# Mechanical Systems Depth Question 520



## GTPE2B (Apr 22, 2009)

Can someone explain this one to me? I can follow their logic through the problem. However, I don't understand why you can't calculate the thermal deflection and then, using that x, calculate force as -kx. The answer is close, but not close enough to chalk up to rounding or significant digits. I'm probably missing something obvious due the frazzled state of my brain at the moment. Please enlighten me.


----------



## bph (Apr 22, 2009)

GTPE2B said:


> Can someone explain this one to me? I can follow their logic through the problem. However, I don't understand why you can't calculate the thermal deflection and then, using that x, calculate force as -kx. The answer is close, but not close enough to chalk up to rounding or significant digits. I'm probably missing something obvious due the frazzled state of my brain at the moment. Please enlighten me.


I solved it by a slightly different method, but the results are the same 628 lbs, and the theory is the same.

The key is that the stiffness of the spring is high, and on the order of the stiffness of the bar, so you effectively have two springs in series which you must account for.

The combined spring constant is calculated by adding the springs in series K overall = (1/K1 + 1/k2)^-1

Where k1 is the spring constant of the spring and k2 is the spring constant of the rod = (A * E)/L

Since the force is the same on both springs, and you know the total deflection of both springs together is just the thermal expansion of the rod, you can then get:

F= KX, where X is the thermal expansion, and K is the combined spring constant.

So,

F = a * L * delta T * (1/K1 + 1/k2)^-1

The result is 628 lbs.

Were a is the coef of thermal expansion

Does that make sense?

I noticed that even if you did not pick this up, you would still likely guess correctly.

BPH


----------



## GTPE2B (Apr 23, 2009)

bph said:


> I solved it by a slightly different method, but the results are the same 628 lbs, and the theory is the same.The key is that the stiffness of the spring is high, and on the order of the stiffness of the bar, so you effectively have two springs in series which you must account for.

■ Source material
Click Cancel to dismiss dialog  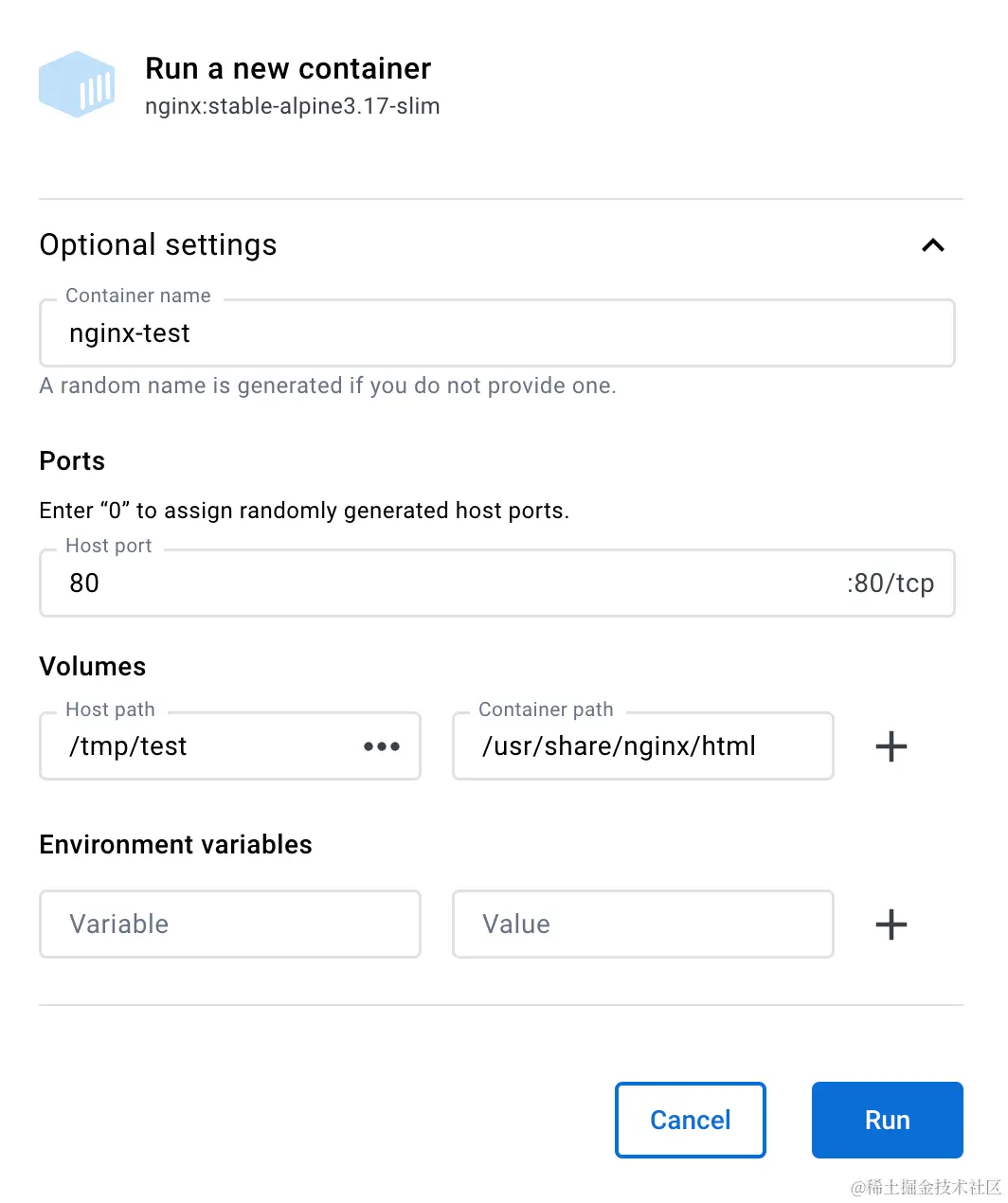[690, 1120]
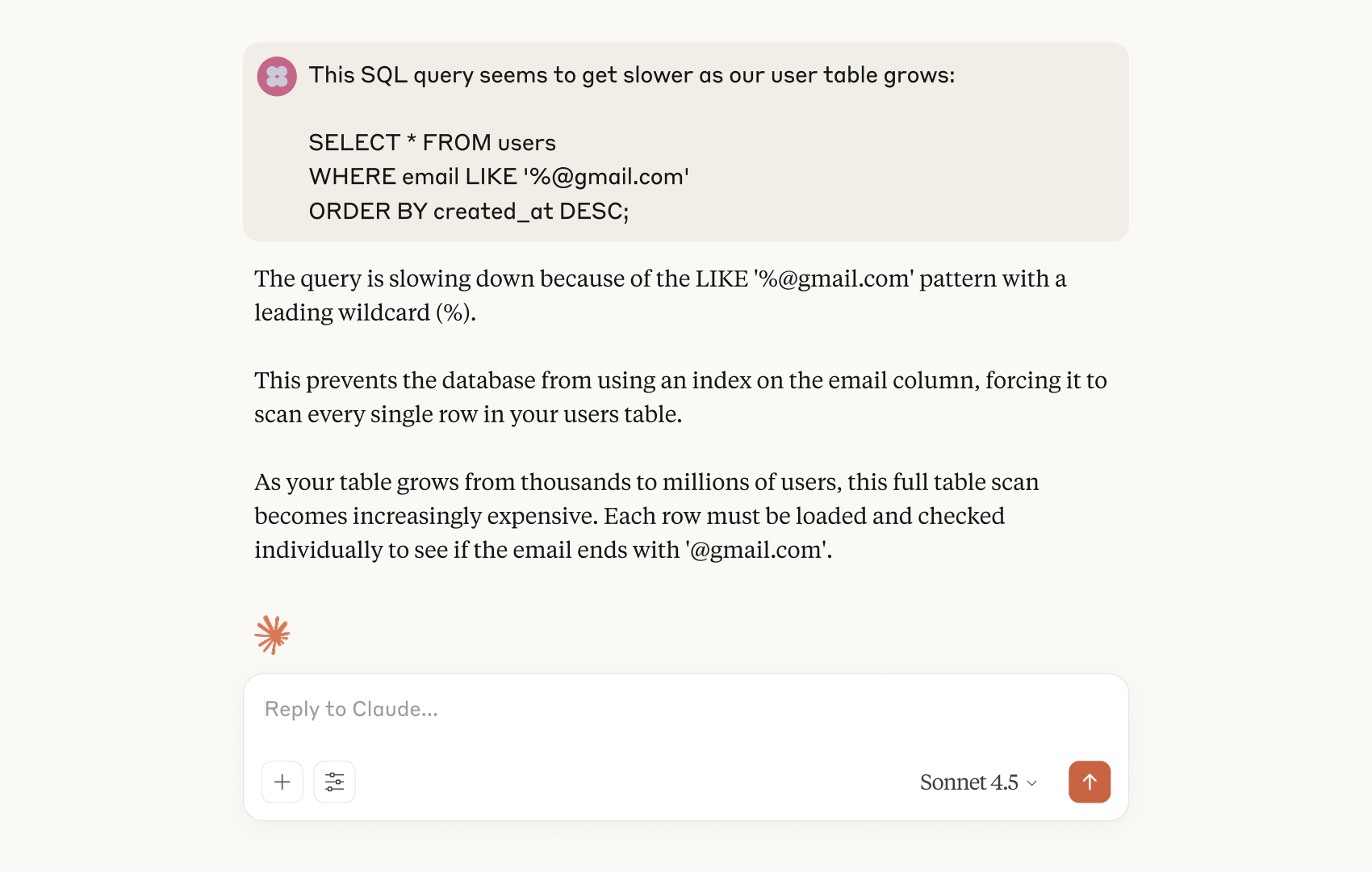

■ Stated task 1
Copy the passage from the Question 520 thread word for word, starting with "F= KX, where" and ending after "that make sense?".
■ Stated task 2
Extend the Question 520 thread, beginning right after its last sentence.

■ Exercise output 1
F= KX, where X is the thermal expansion, and K is the combined spring constant.

So,

F = a * L * delta T * (1/K1 + 1/k2)^-1

The result is 628 lbs.

Were a is the coef of thermal expansion

Does that make sense?

■ Exercise output 2
> 
> The combined spring constant is calculated by adding the springs in series K overall = (1/K1 + 1/k2)^-1
> 
> ...


BPH, thanks for the reply. I think I understand where I went wrong. I didn't consider the bar as a spring and assumed that it would expand to the full length indicated by the thermal expansion calculation alone. However, after reading your reply and looking up further information in the MERM, I see that if the bar is restrained in anyway, it will develop internal stresses just as if you tried to compress it.


----------



## bph (Apr 23, 2009)

GTPE2B said:


> ...I see that if the bar is restrained in anyway, it will develop internal stresses just as if you tried to compress it.


Yes, the key point is the bar IS a spring. No different than the coils spring, just a linear spring. You have to account for both springs. Don't get confused with "internal pressure", it's just another spring.

BPH


----------



## Fitz (Apr 3, 2011)

I see how you are explaining above how you treated the problem as two spring however agreeing with the OP I don't follow the logic to the given solution in the back of the practice test. I think I understand most of it but on thing that is really throwing me off is why they are using PI to calculate the area when it is given as .375in^2 in the problem statement. Because of this, I am coming up with a slightly different answer. I want to make sure I am not missing something.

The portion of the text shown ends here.